Ideology serves as a reality substitute and a replacement of the great void of life, formed of the questions of what one should do with irreplaceable time and how to deal with the pressures from others. This includes the mightily feared “judgment” of the individual and its achievements. Equality is a form of pacifism, or a desire to cease the risk and struggle of conflict, and to bribe others with promises of brotherhood and peace so they do not attack. Socialism is the same; it works by buying off the workers so they do not riot, unionize or otherwise disrupt as they are prone to do.

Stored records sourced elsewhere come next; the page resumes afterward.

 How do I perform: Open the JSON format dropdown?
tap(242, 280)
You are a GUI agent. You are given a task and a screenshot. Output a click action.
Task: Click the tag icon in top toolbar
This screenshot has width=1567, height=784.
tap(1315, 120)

All of those ideologies serve a single role, which is to excuse humans from having to get their act together. Quality demands struggle, conflict, discipline and self-refinement; equality says there is no reason to improve, and since the individual is equal as it is, people can indulge in whatever illusions they find comforting instead of discovering reality. At the heart of every liberal philosophy hides this desire.

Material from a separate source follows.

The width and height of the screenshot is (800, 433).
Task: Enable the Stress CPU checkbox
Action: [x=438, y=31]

The West has been driven insane by this impossible dream because it corrupts the minds of those in its grasp. They see life as a task of finding self-expression, when they should find self-discipline; they look toward society as an omnipotent group which solves all problems through uniform solutions. Even the great anti-hero of democracy, Adolf Hitler, held on to many of these illusions and they drove him mad as they have every other leader.
Democracy is an unworkable fiction. It always has been. Most people are crazy until they self-discipline; democracy removes knowledge of this need. People in groups choose easy compromises over hard truths; democracy legitimizes this process. The ideology of all people being equal creates a pervasive guilt and paranoia in all people, and it makes them existentially miserable. They turn to fetishes, greed, and inanity to escape, but nothing can save them.
We live in a time that is thoroughly sick with this deep mental illness. Sanity is considered insane because insanity is mandated to be normal and sane. The paradox breaks people, starting with the most intelligent. While democracy has bungled every decision it has been handed, it has also muddled and distorted the minds of its citizens, so that now misery rules the land but no one will admit it.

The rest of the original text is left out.